## Szczegóły zadania
Proszę odtworzyć cały poniższy wykaz wiersz po wierszu, bez żadnych zmian. Obrazy pomiń.

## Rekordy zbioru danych
━━━━━━

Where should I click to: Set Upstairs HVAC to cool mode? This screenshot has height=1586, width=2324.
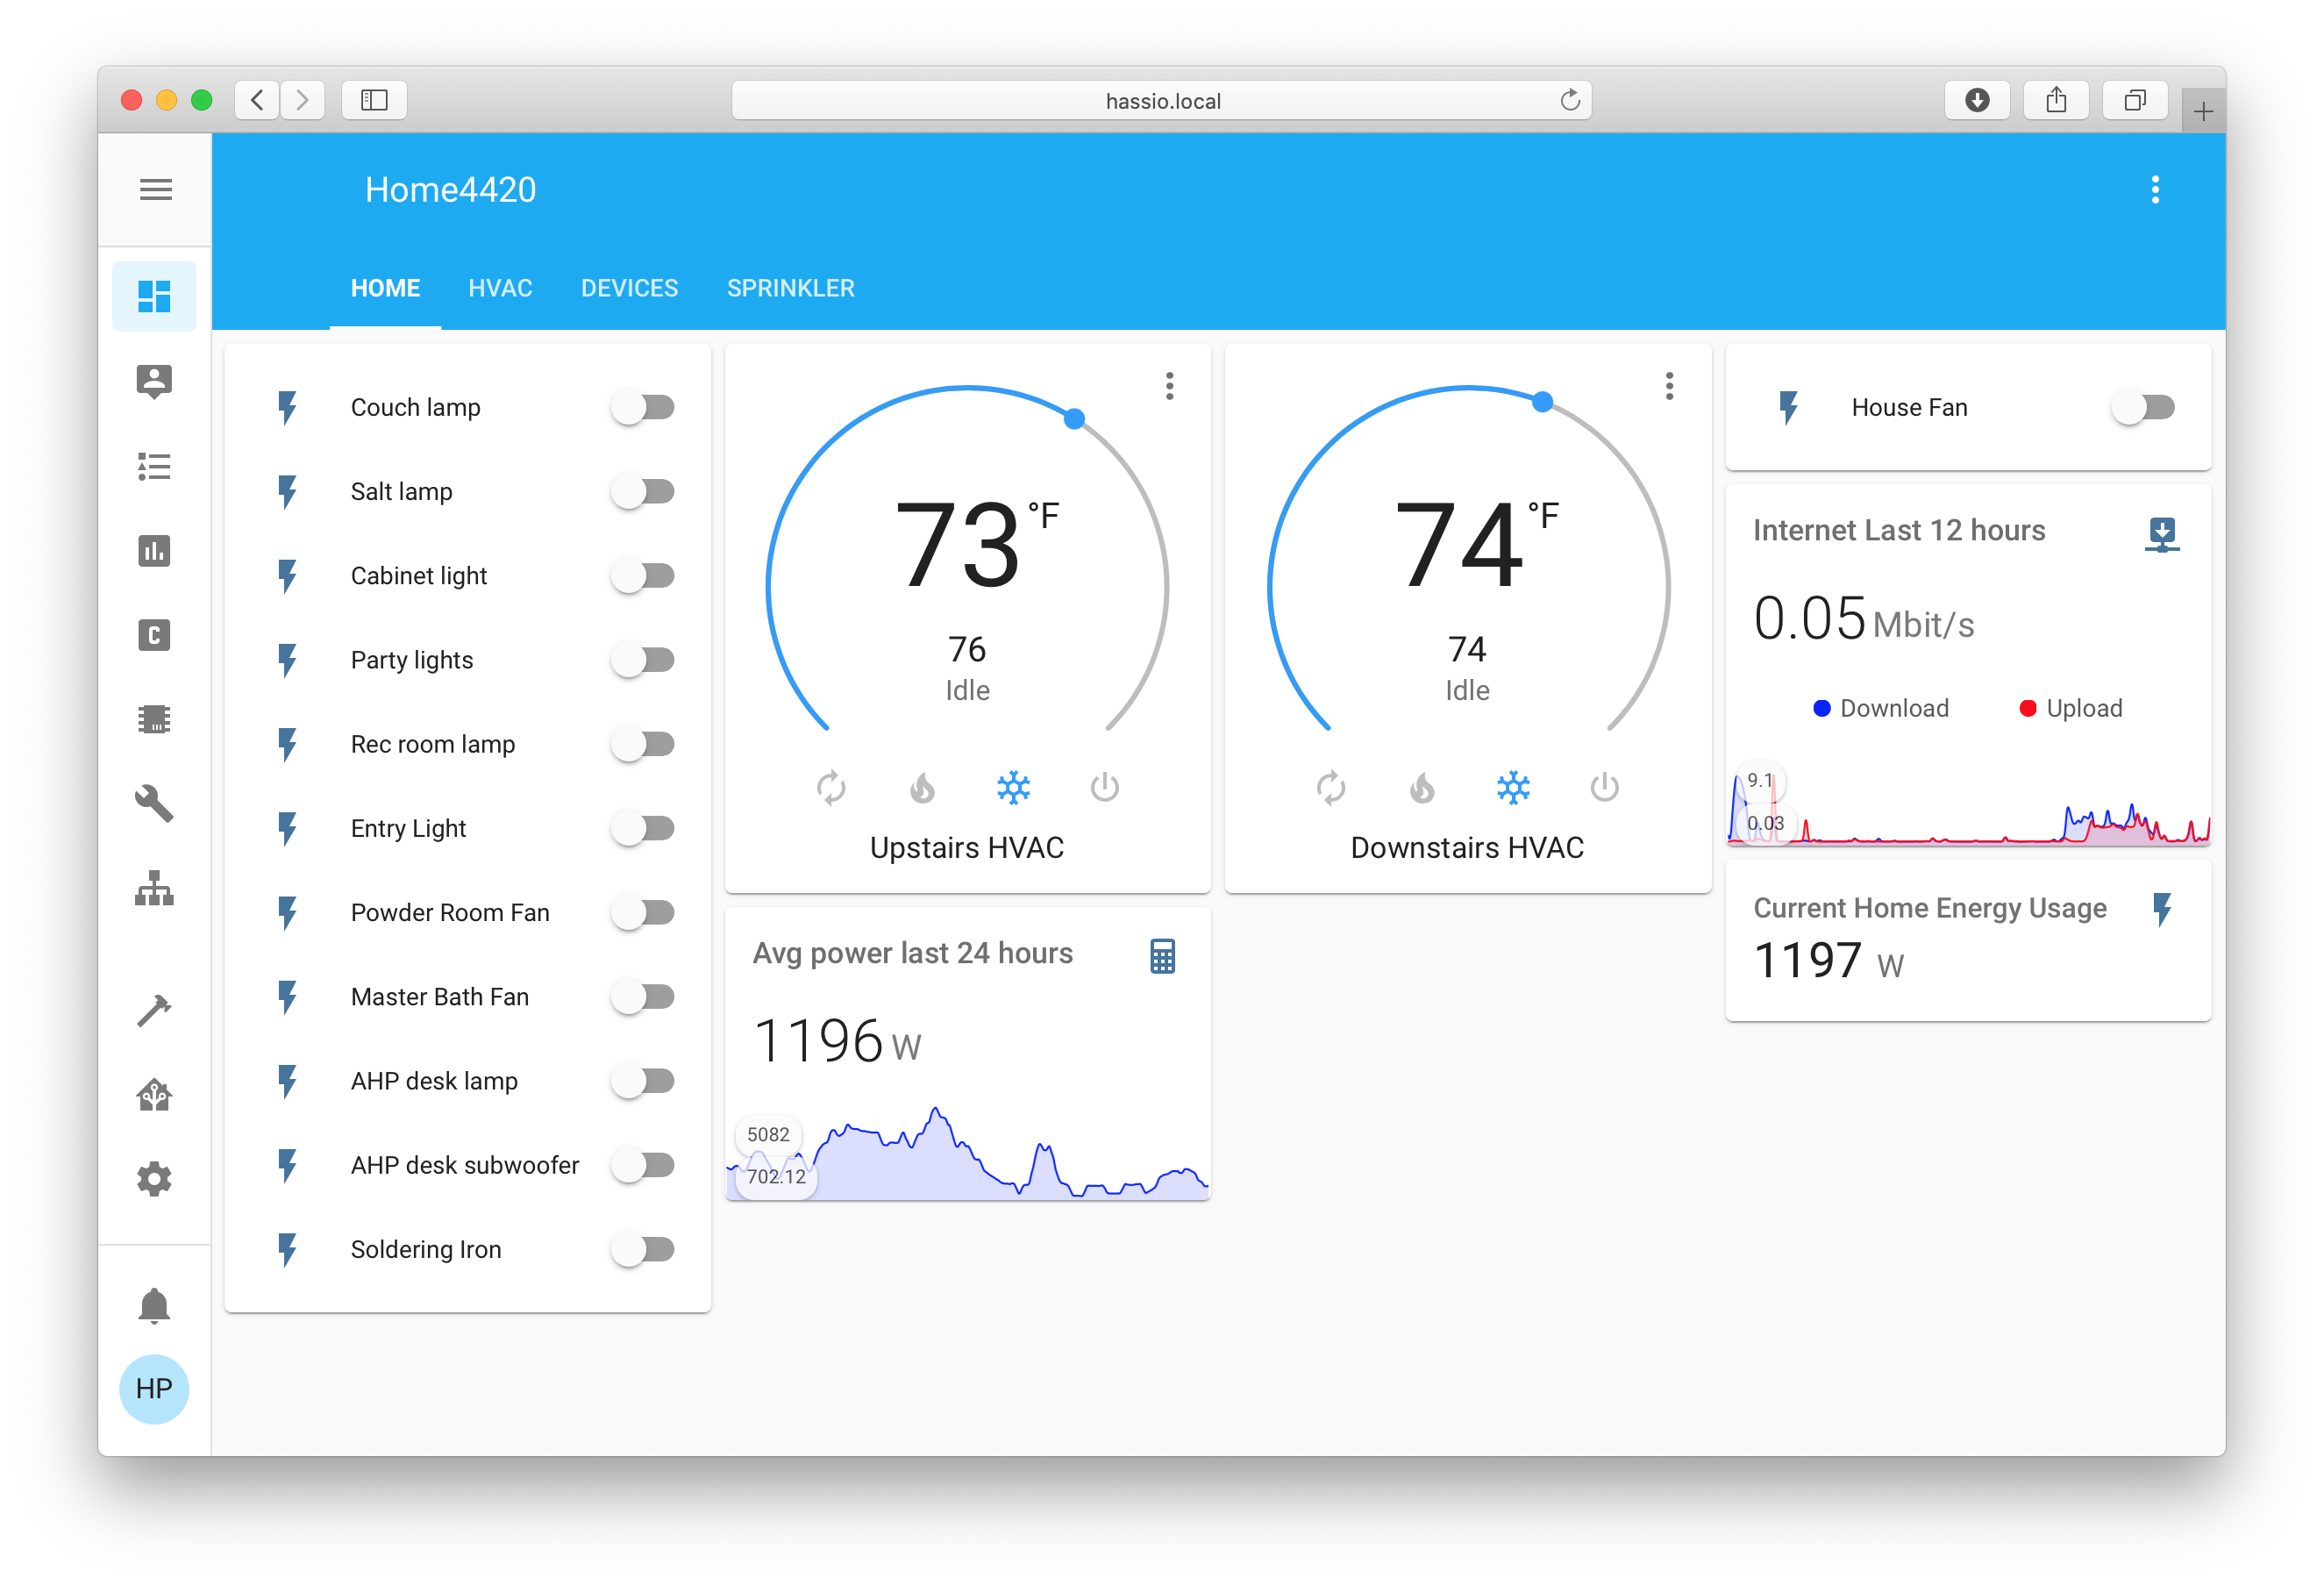click(x=1013, y=788)
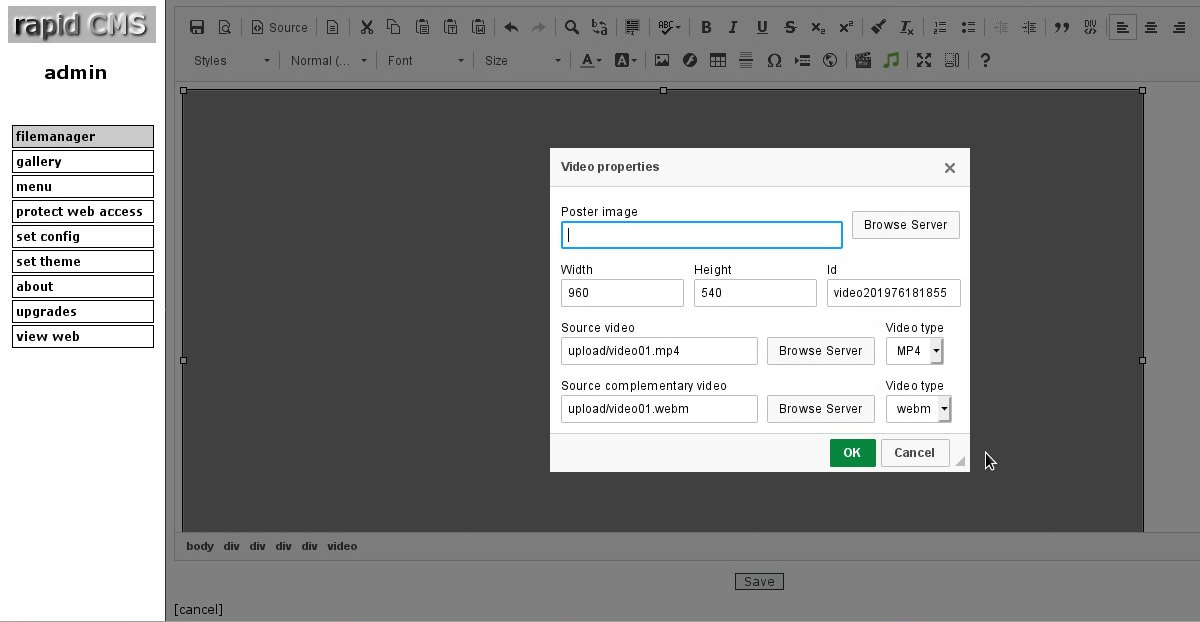Select set theme in sidebar menu
This screenshot has width=1200, height=622.
(x=83, y=261)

━━━━━━

## Odpowiedź poniżej
Where should I click to: Set Upstairs HVAC to cool mode? This screenshot has height=1586, width=2324.
click(x=1013, y=788)
Select set theme in sidebar menu
This screenshot has width=1200, height=622.
(x=83, y=261)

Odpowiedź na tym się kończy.